Another resident, in the City of Tshwane, said that she believed that she was being overcharged.

“For my small household, I pay as if I am in a standalone house. But the town is filthy, streetlights don’t work,” she said.

But Tshwane’s MMC for Finance Peter Sutton said that the city was heavily reliant on revenue collection to function.

“I mean without the payment from residents, the municipality would not be able to pay for the services we provide,” Sutton said.

Meanwhile, in the City of Johannesburg, spokesperson for the infrastructure department, Nickolaus Bauer, said that while they were sensitive to the economic pressures, rehabilitating the metro’s infrastructure and reducing the reliability on the beleaguered Eskom would require cooperation from the consumer.

“We need to get to a point where we embrace paying for services in the City of Johannesburg. That will go a long way not only in providing sustainable services but affordable services for all,” Bauer said.

He said that R1.6 billion of the city’s new budget would go towards developing City Power infrastructure, which had all but crumbled under the more frequent and ramped-up stages of blackouts.

CULTURE OF NON-PAYMENT NEEDS TO CHANGE

The City of Tshwane said that the theft of electricity and increasing attacks on municipal infrastructure contributed to a growing culture of non-payment for services but this limited the city’s ability to improve service delivery and created a vicious cycle of struggling municipalities and frustrated consumers.

As of last Friday, 1 July, ratepayers under Tshwane now pay 7.74% more for electricity, 9% more for water and sanitation and an added 6% on property rates and waste collection.

Meanwhile, in the City of Johannesburg, efforts are under way to minimise dependency on Eskom, which provides 90% of the metro’s energy but has added to the city’s woes as City Power laments the destructive impact of regular power cuts on its infrastructure amid growing incidents of vandalism too.

Both Tshwane and Joburg say that there are programmes to assist those who can’t afford to pay rates, however, for service delivery to improve those who can must do so.

Tshwane’s Finance MMC Alderman Peter Sutton said that in their bid to promote compliance they would be continuing the “Tshwane ya tima campaign”, which saw government departments, businesses, embassies and residents cut off for non-payment, as the city tries to recoup the R17 billion owed to it by customers.
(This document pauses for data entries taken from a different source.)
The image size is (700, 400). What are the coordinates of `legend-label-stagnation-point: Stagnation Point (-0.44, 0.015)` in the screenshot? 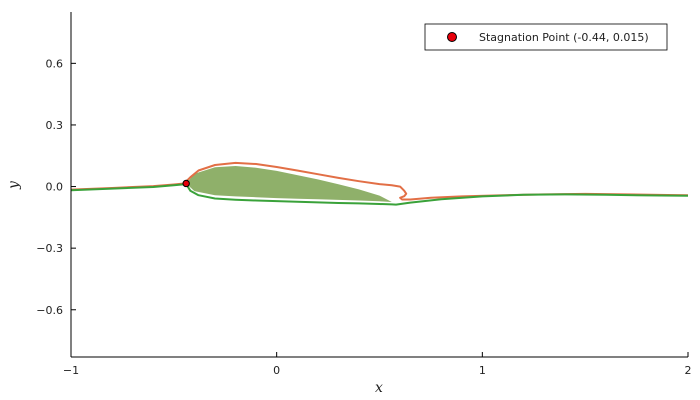 It's located at (564, 38).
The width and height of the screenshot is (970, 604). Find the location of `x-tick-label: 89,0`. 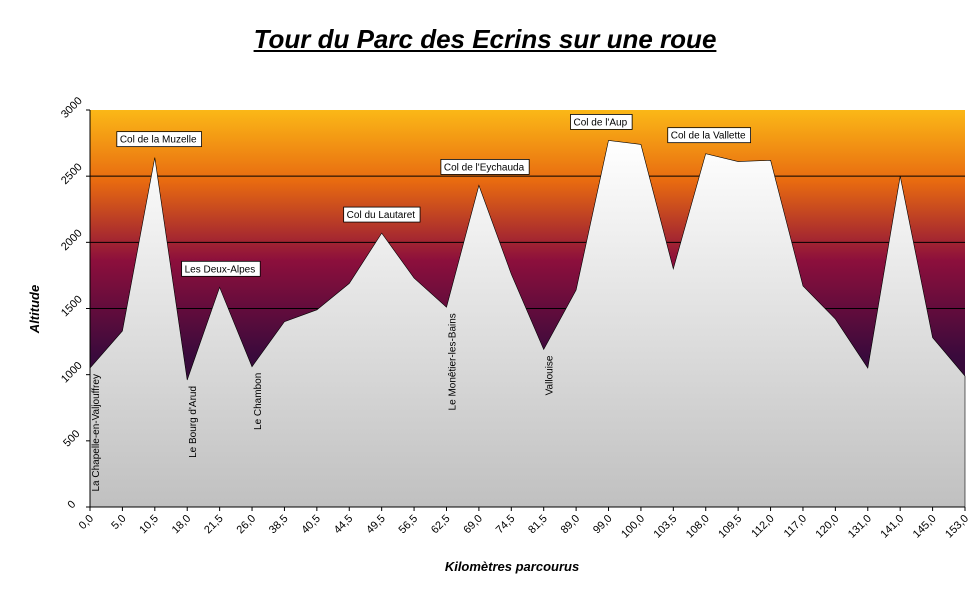

x-tick-label: 89,0 is located at coordinates (571, 525).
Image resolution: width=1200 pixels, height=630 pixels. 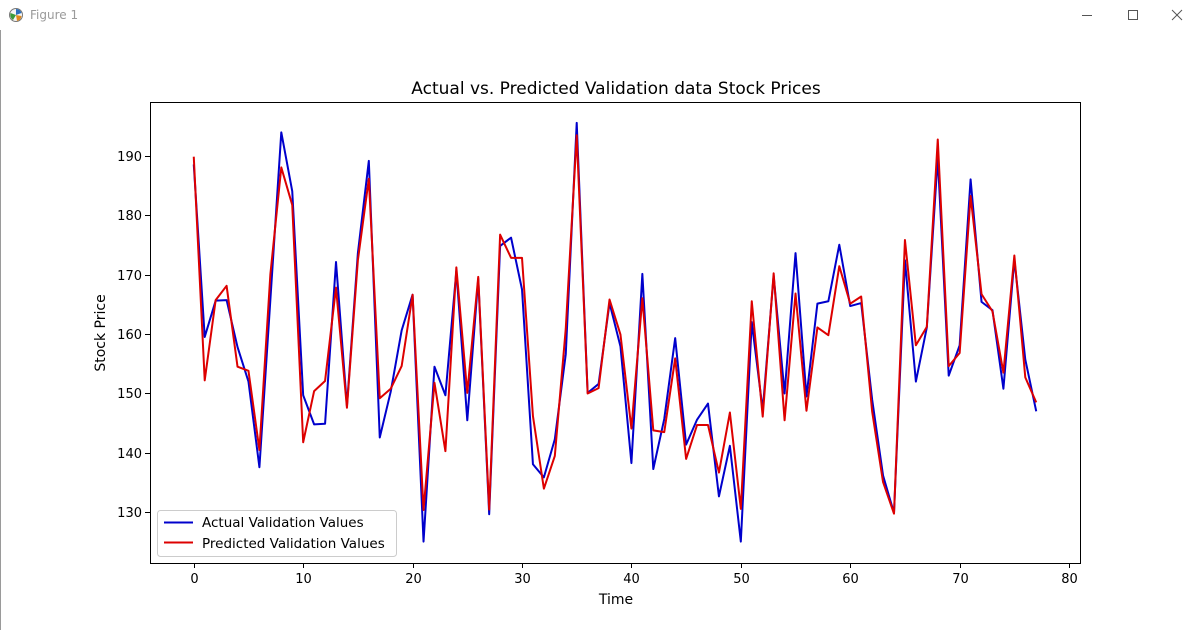 What do you see at coordinates (616, 600) in the screenshot?
I see `x-axis-label: Time` at bounding box center [616, 600].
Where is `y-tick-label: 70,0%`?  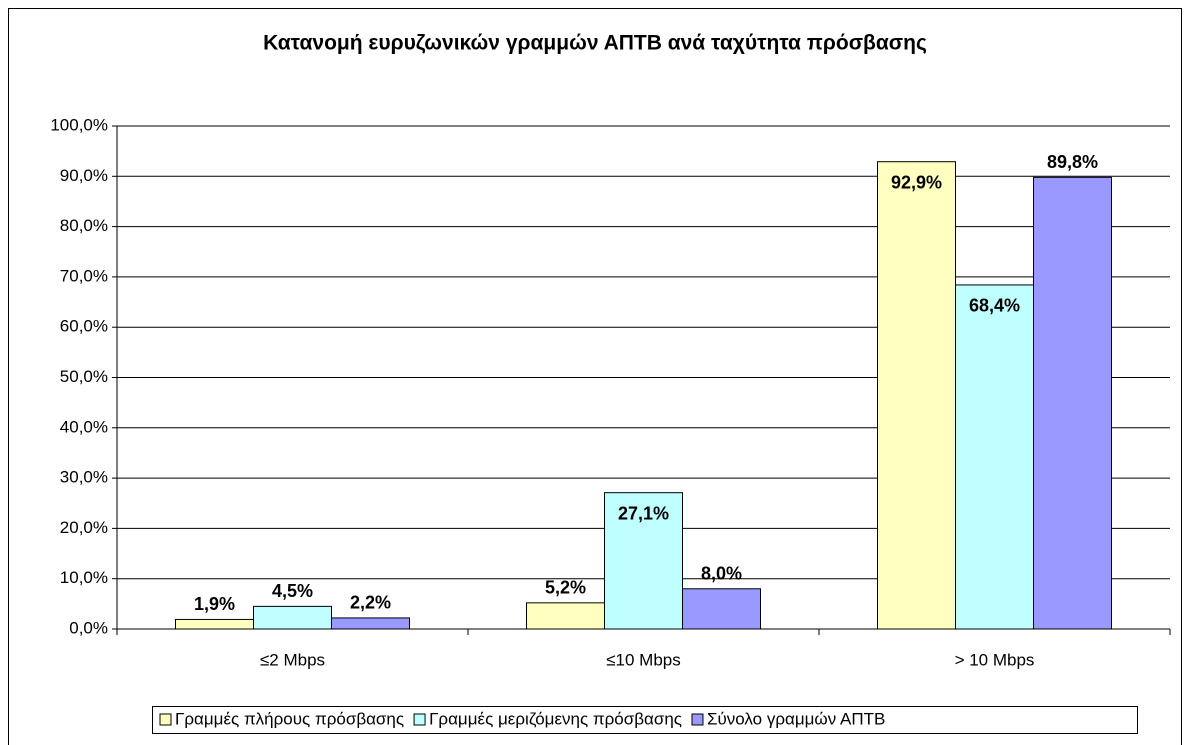
y-tick-label: 70,0% is located at coordinates (84, 276).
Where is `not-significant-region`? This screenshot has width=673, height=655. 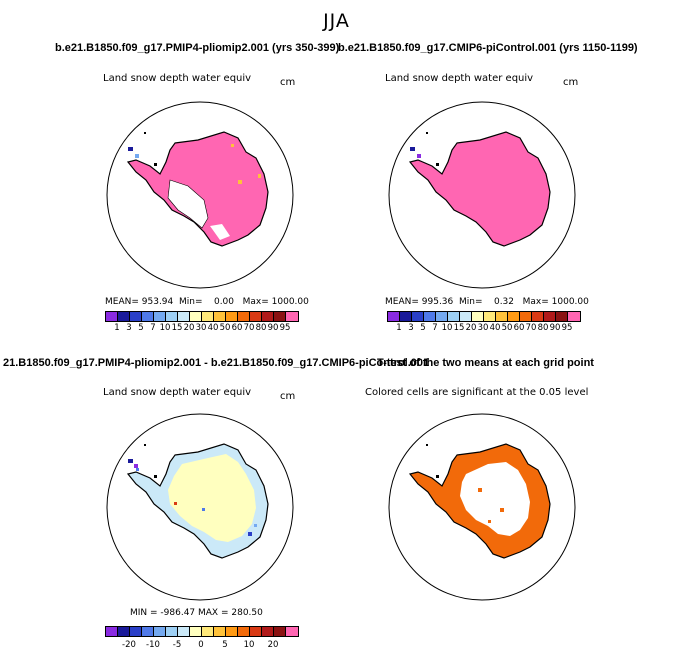
not-significant-region is located at coordinates (495, 499).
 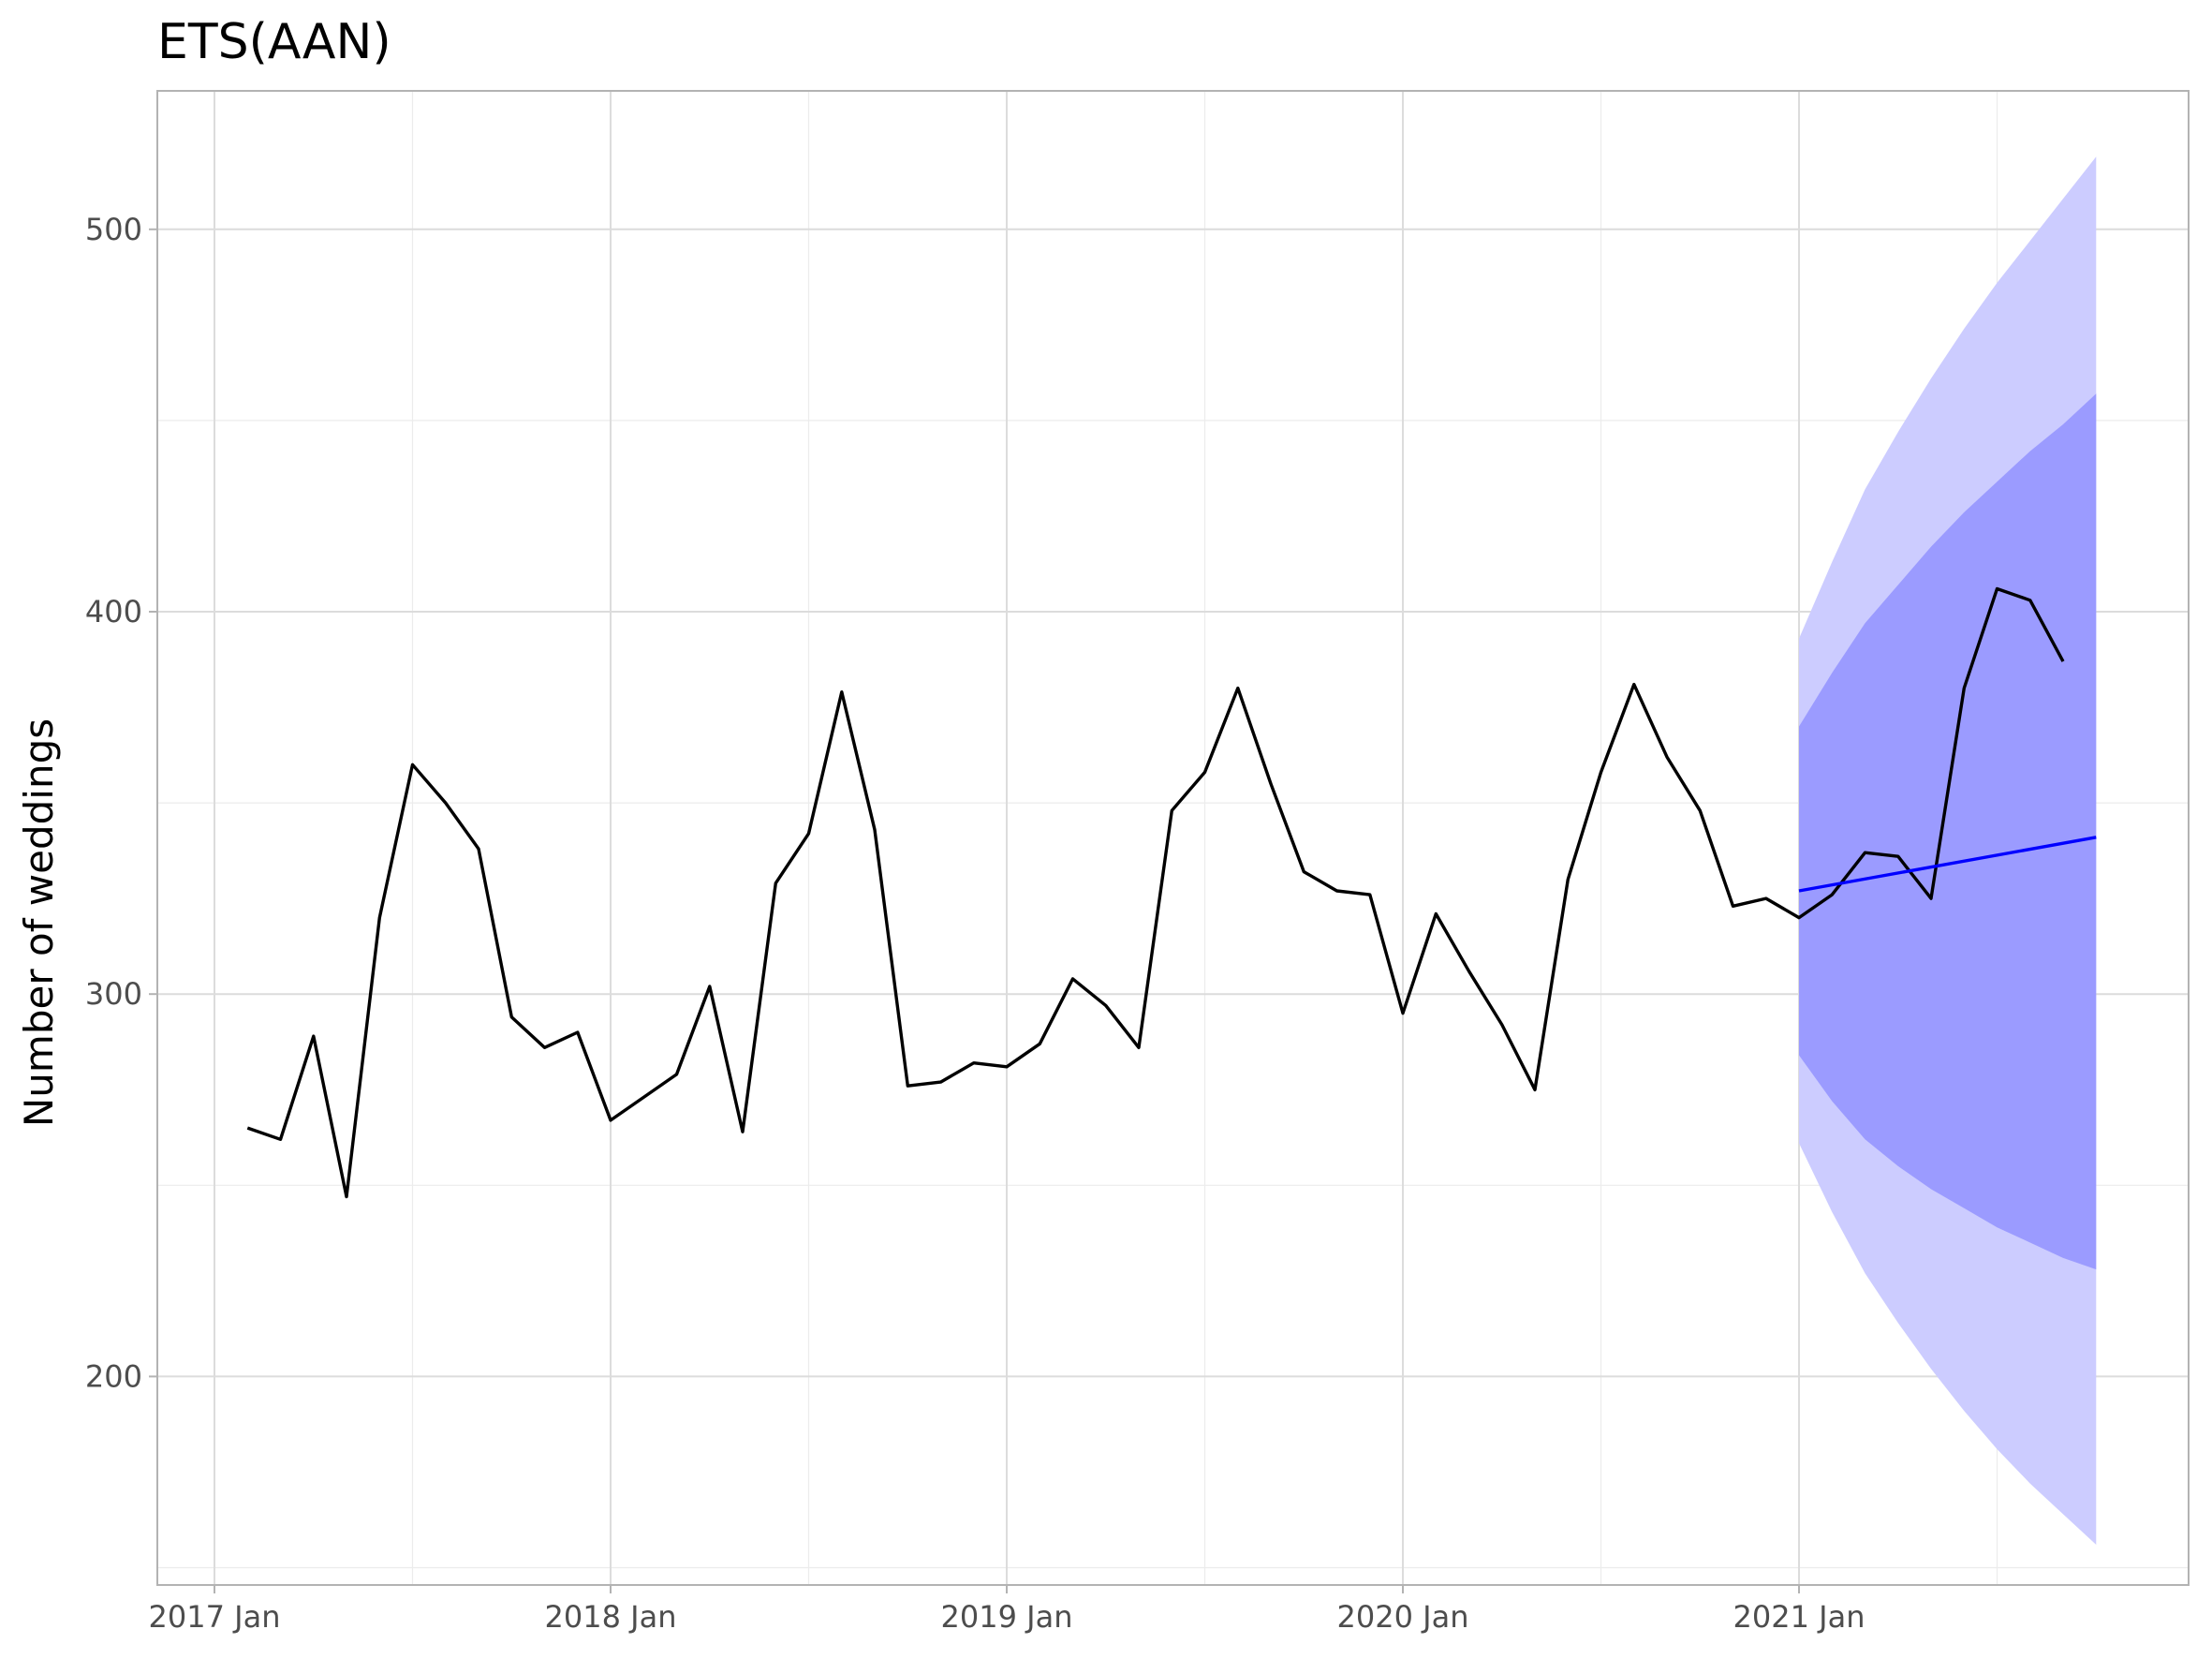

“Many people are reluctant or they feel they don’t want to pay because the services are not of a very high quality but again, the services can’t be of a high quality if we have a culture of non-payment and a R17 billion debt,” he said.

This comes as Eskom rejects the municipality’s offer for a payments settlement arrangement for the more than R870 million it owes.

Eskom’s Amanda Qithi Banyaang explains: “The city failed to pay a total amount of R908 million, which was due and payable by 17 June 2022. The municipality only made a payment of R30 million for the month of June 2022.”

Meanwhile, in the City of Joburg, where energy entity, City Power, battles organised attacks on its infrastructure, the spokesperson for the infrastructure MMC, Nickolaus Bauer, said that collaborative efforts with communities and law enforcement agencies were but one way that they were trying to curb such crimes. However, revenue collection remained an integral part of safeguarding and even improving.

“We understand the pressures that people are facing financially but if you do not pay for your services, the City of Johannesburg’s ability to provide quality and even sustainable services for the short and medium and long term are going to be severely curtailed,” Bauer said.

At the same time, Tshwane’s Alderman Sutton said that with the economic situation not expected to improve anytime soon and the ratepayer base declining, they were looking at alternative ways of generating revenue.